At a closed-door conference held in Beijing on November 29, Chinese government bodies including the Ministry of Ecology and Environment finally approved new classification standards for the country's steel scrap sector. Though the details are yet to be released, the new standards classify categories of steel scrap and are comparable to those in use internationally, paving the way for China to re-open its ports to approved types of foreign steel scrap, Mysteel Global notes.

Despite the size of China's steel scrap industry, until now the country has lacked a unified system of steel scrap classifications and those that Chinese steelmakers and scrap collectors are presently using have been described as "crude" and at odds with those of other countries, as reported.

The final official document and more details about the new criteria will be released by the end of this year, according to a report on the conference from Xinhua News Agency, China's official media.

For scrap processors and traders outside of China, the new standards agreed on Sunday will be extremely welcome as they define the parameters for what materials constitute "recyclable steel raw materials" - materials that forthwith, will be regarded as 'to-standard' steel waste and whose free import will be permitted - and what China's Customs inspectors will decide is "garbage" - in Beijing's parlance - whose entry will be blocked.

"We are excited that the criteria will finally be revealed, as the whole scrap industry has waited too long," a Shanghai-based scrap-market participant commented.

Industry grouping, the China Association of Metalscrap Utilization (CAMU) and related governing bodies have been working closely on specifying and standardizing domestic steel scrap supplies for the past couple of years, as reported. In late November 2018, CAMU Secretary-General Li Shubin outlined the problem regarding the absence of universally agreed steel scrap classifications.

▶ _Target position records_:
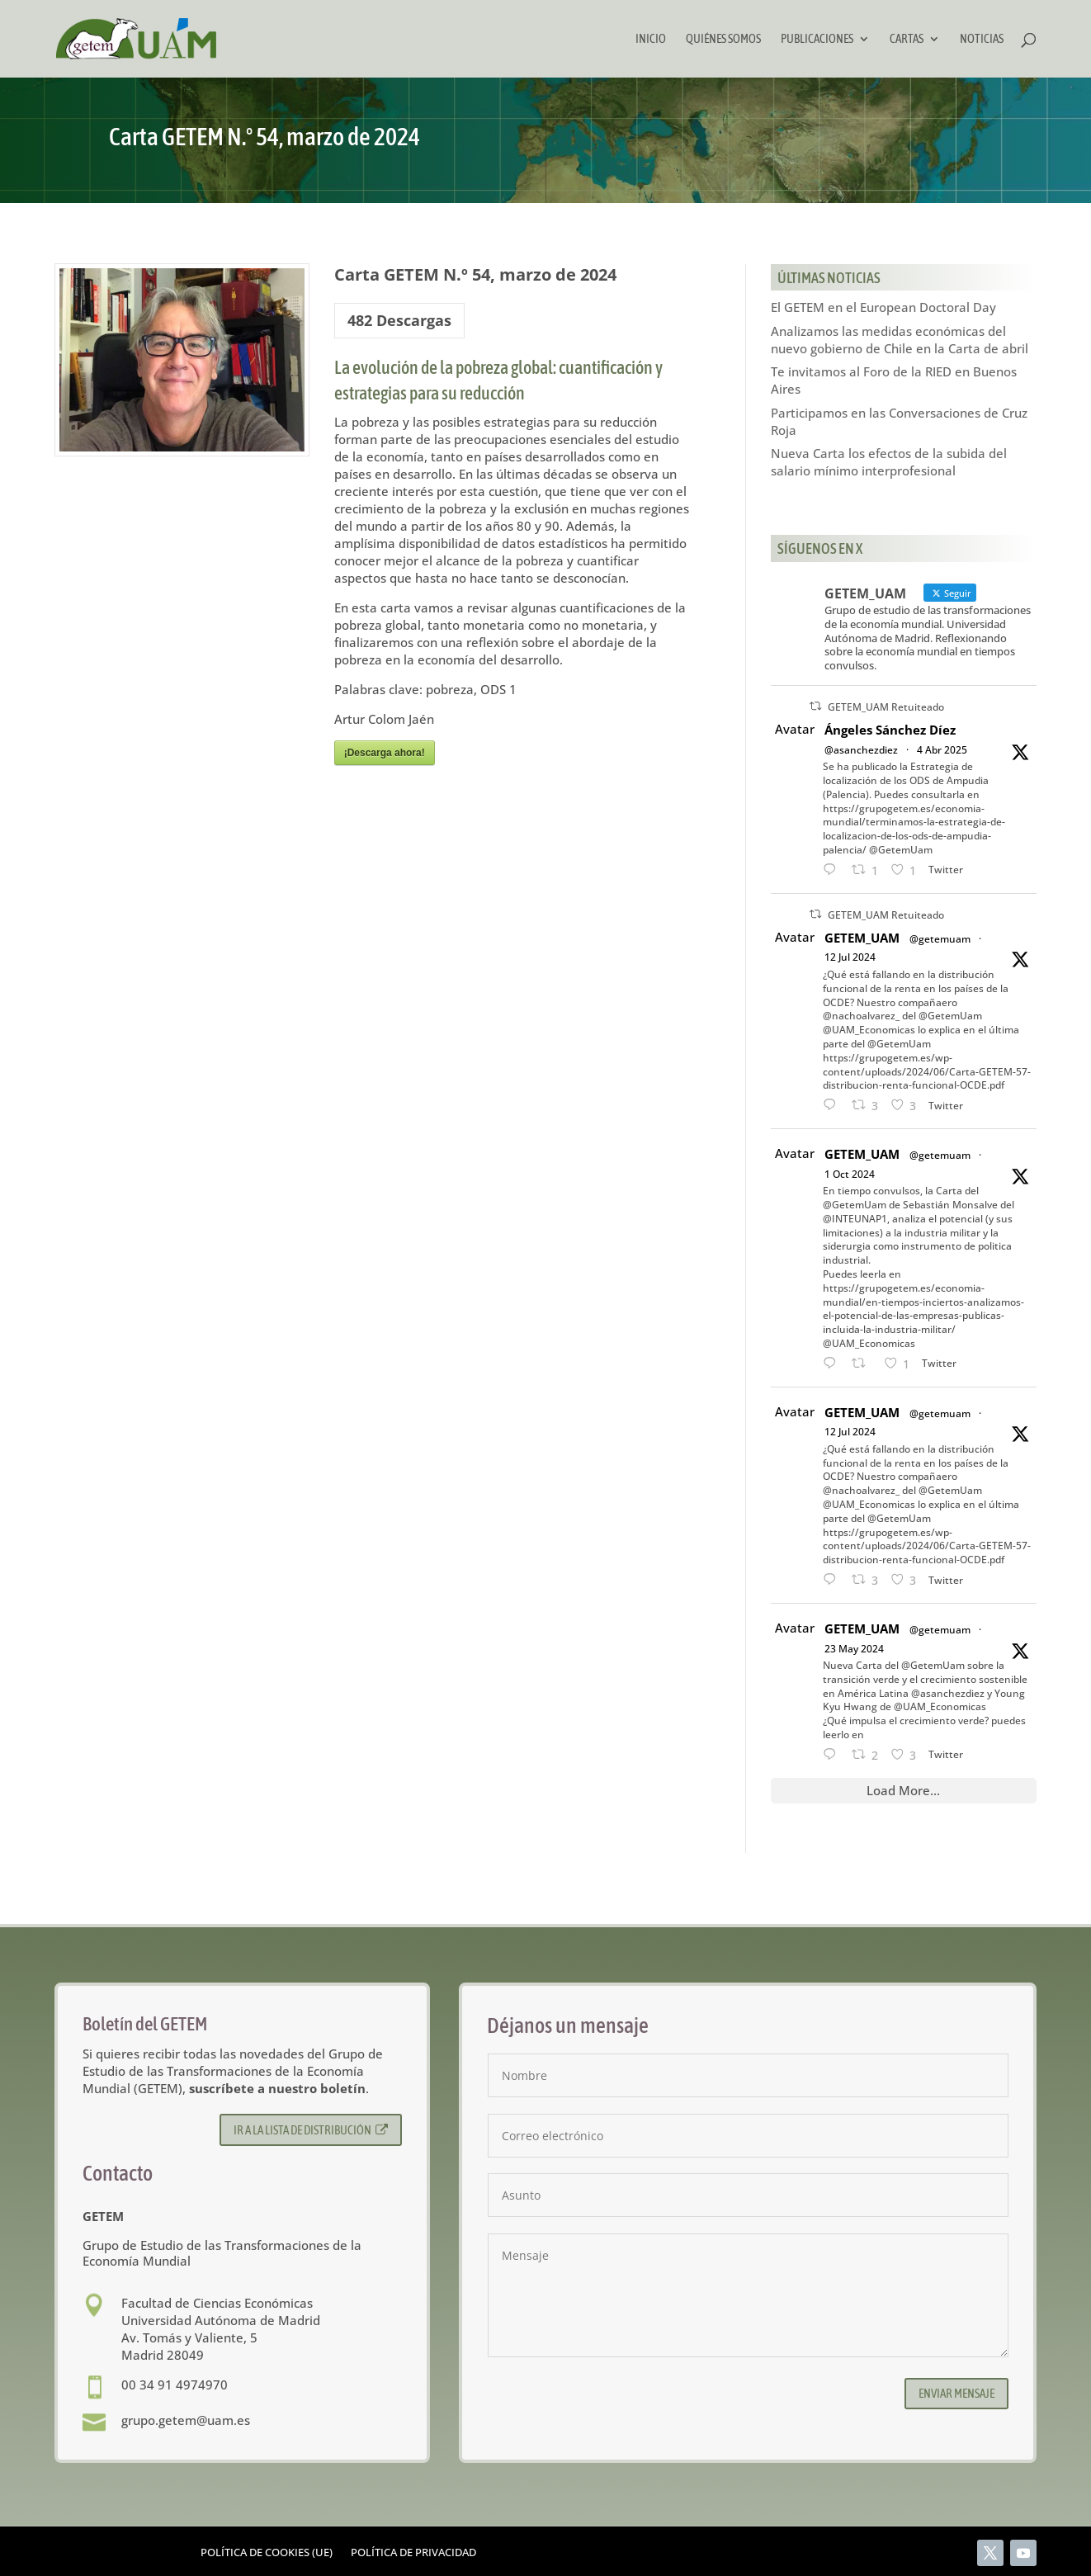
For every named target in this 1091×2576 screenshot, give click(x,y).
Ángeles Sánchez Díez (890, 729)
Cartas (906, 39)
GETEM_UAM (862, 937)
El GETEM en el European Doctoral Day (883, 307)
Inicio (650, 39)
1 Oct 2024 (849, 1174)
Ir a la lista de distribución (311, 2130)
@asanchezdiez (861, 750)
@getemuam (940, 939)
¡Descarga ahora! (384, 753)
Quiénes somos (723, 39)
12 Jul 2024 (850, 957)
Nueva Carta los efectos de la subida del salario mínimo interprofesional (889, 462)
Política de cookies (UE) (267, 2552)
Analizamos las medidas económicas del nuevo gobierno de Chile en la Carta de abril (899, 340)
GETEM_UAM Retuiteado (886, 707)
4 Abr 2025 (942, 750)
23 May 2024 (854, 1649)
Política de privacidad (413, 2552)
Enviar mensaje (956, 2393)
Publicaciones (817, 39)
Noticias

▶ _Directions_:
1 - Retype the stretch from "The final official" through "will be blocked." in the steel scrap article above, keeping every word unchanged.
2 - Write what comes next in the article on China's steel scrap standards, starting after its final sentence.

▶ _Task results_:
1 -
The final official document and more details about the new criteria will be released by the end of this year, according to a report on the conference from Xinhua News Agency, China's official media.

For scrap processors and traders outside of China, the new standards agreed on Sunday will be extremely welcome as they define the parameters for what materials constitute "recyclable steel raw materials" - materials that forthwith, will be regarded as 'to-standard' steel waste and whose free import will be permitted - and what China's Customs inspectors will decide is "garbage" - in Beijing's parlance - whose entry will be blocked.

2 -
"At the moment, tests for the quality and type (of steel scrap) are all just visual checks, without any third-party verification. Differences of opinion on quality, and arguments over price, occur frequently during scrap trading," he noted.

The Shanghai source highlighted the boon the decision will mean for scrap importers. "The agreement reached at the meeting will quicken the pace of China re-opening to imports of steel scrap," he told Mysteel Global.

Once the new standards are published and the scheme implemented - possibly from January 1 next year - they will create a legal framework that will help enhance market order, pricing and transparency.

Moreover, should the pace of imports pick up as a consequence of the scheme's implementation, scrap consumers will have more leverage in determining steel scrap prices, compared with now where most are obliged to accept the price demands of domestic suppliers or face insufficient deliveries, Mysteel Global noted.

Last week for example, China's domestic steel scrap prices increased by Yuan 24.8/tonne ($3.8/t) on week to Yuan 2,718.6/t on delivery and including the 13% VAT as of November 27, the highest since April 16 2013, Mysteel's data shows. Behind the consistent increase was steelmakers' firm demand for scrap against the seasonal supply tightness in winter.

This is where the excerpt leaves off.